At the same time, it is technically impossible to achieve anything approaching perfectly comparable marks, at all mark levels, in an examination system such as ours, or in similar systems in other countries. We need to learn to live with some variation over the years and rely on other systems, such as the international testing programmes, for more rigorous assessment of trends.

When we recalibrated results for all pupils over the 2008 to 2015 period, using what we found to be equivalent scores, we found that the number of pupils achieving a 70% level of performance in mathematics increased by 27% overall.

For black African pupils the increase was 61%. Physical science improvements, on the other hand, were found to be smaller than what published statistics would suggest, but were still encouraging. By far the largest improvements were in historically disadvantaged schools and top mathematics performers are spread across more schools in 2015 than they were in 2008.

We do not dispute that the under-performance of schools is a key factor holding the country’s development back. This is made clear in the National Development Plan. However, where we do disagree strongly with the institute for race relations is the direction the schooling system has been taking in recent years.

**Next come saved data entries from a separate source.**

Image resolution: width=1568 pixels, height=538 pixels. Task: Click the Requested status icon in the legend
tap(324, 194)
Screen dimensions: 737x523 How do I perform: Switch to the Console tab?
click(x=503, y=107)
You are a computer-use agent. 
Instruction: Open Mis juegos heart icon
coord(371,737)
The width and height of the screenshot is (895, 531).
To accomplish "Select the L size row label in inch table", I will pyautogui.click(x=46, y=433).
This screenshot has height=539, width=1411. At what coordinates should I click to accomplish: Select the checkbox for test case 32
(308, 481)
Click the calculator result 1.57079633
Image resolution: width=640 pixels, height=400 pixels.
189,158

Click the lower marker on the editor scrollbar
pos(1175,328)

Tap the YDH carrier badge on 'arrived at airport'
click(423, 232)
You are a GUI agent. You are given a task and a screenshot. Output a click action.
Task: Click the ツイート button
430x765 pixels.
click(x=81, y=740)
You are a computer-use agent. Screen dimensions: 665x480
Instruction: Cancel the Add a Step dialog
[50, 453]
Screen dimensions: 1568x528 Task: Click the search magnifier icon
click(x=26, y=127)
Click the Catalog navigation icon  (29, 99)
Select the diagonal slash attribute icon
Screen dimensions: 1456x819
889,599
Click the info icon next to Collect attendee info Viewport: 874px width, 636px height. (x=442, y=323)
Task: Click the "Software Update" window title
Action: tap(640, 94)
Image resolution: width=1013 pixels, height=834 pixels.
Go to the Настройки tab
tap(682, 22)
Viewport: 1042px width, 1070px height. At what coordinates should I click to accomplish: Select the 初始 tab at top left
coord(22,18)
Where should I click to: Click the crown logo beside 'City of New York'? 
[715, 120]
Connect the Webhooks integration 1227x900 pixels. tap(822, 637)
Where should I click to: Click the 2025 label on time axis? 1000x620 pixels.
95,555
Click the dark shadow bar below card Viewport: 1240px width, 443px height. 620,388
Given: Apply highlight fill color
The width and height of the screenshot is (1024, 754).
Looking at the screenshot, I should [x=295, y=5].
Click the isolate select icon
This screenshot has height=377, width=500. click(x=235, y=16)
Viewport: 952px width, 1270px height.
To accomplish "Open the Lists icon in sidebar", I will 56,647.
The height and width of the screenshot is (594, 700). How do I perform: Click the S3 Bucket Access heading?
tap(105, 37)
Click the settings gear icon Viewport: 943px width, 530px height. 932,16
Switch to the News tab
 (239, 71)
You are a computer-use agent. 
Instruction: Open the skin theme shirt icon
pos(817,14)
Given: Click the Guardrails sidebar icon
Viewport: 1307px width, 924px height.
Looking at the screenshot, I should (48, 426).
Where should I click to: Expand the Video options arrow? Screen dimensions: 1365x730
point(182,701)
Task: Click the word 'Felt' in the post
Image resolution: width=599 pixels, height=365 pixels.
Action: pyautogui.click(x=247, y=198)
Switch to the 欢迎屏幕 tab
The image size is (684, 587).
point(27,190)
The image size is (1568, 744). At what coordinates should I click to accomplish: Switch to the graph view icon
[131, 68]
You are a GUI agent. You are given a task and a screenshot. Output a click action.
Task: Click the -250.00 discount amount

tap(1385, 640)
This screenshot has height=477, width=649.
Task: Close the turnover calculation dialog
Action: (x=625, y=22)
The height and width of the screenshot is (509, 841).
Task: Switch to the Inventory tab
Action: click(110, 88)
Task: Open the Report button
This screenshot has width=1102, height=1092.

If the movement has been in the right direction and improvements as large as one might realistically expect, then one could hardly hope for more.

The evidence suggests the quality of school education is improving, that the improvements have been substantial and encouraging, and that they are helping to overcome historical race-based inequalities.

But trends seen in a few other countries, such as Brazil, suggest we should be aiming for an even steeper improvement.

This is what ongoing changes to our interventions, of which there are many, should aim to achieve. We also need a more rigorous national debate, involving a wider range of stakeholders, about the actual performance trends of schools.